- **WORK REQUEST**: Give the whole listing below once more, exactly, without pictures.

- **DATA**:
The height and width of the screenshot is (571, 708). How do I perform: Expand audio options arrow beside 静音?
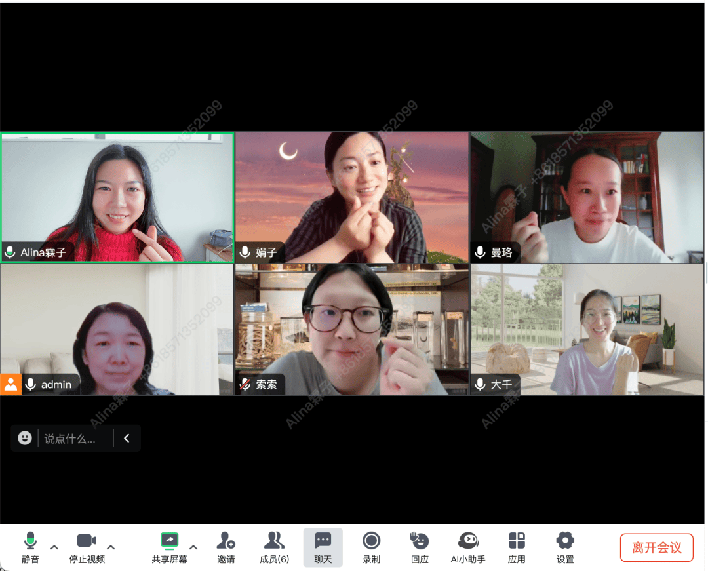coord(54,547)
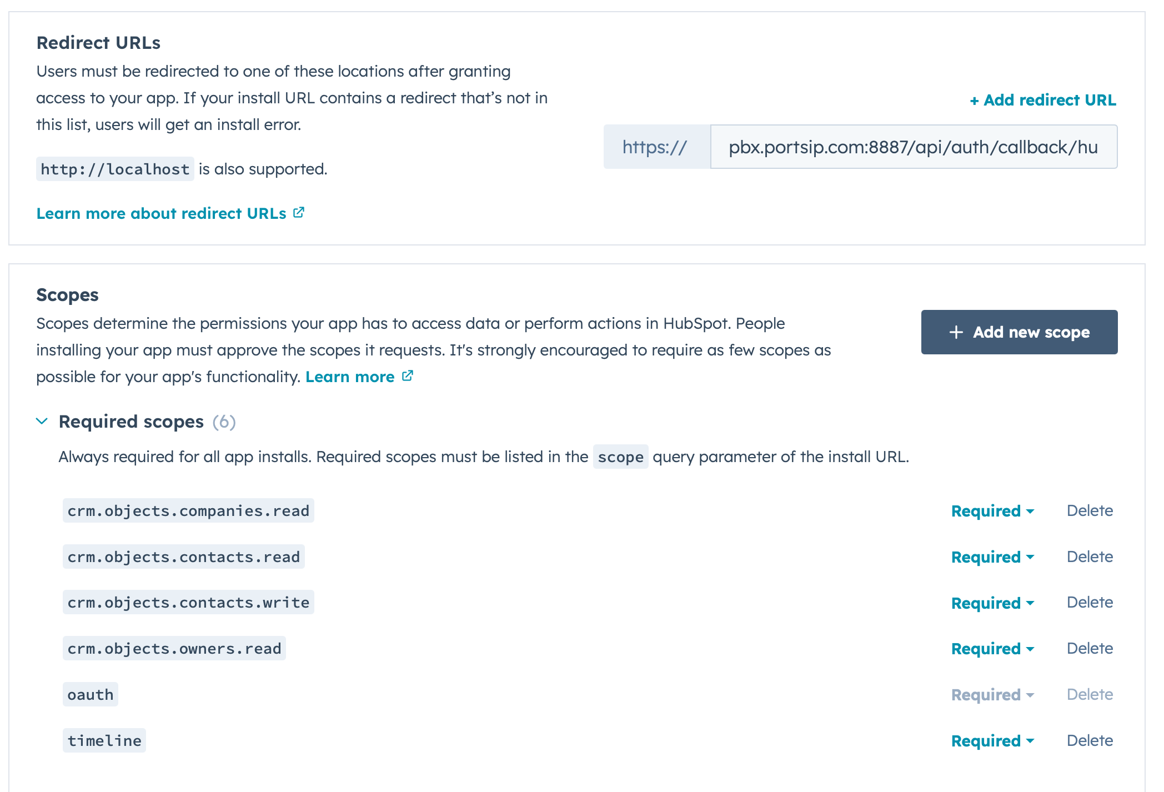Click the disabled Required dropdown for oauth
This screenshot has height=792, width=1164.
coord(992,695)
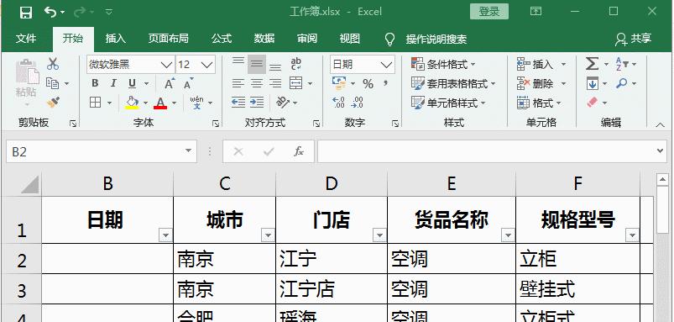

- **RESULT BELOW**:
The height and width of the screenshot is (571, 708). How do I perform: Expand audio options arrow beside 静音?
coord(54,547)
Click the disabled Required dropdown for oauth
This screenshot has height=792, width=1164.
coord(992,695)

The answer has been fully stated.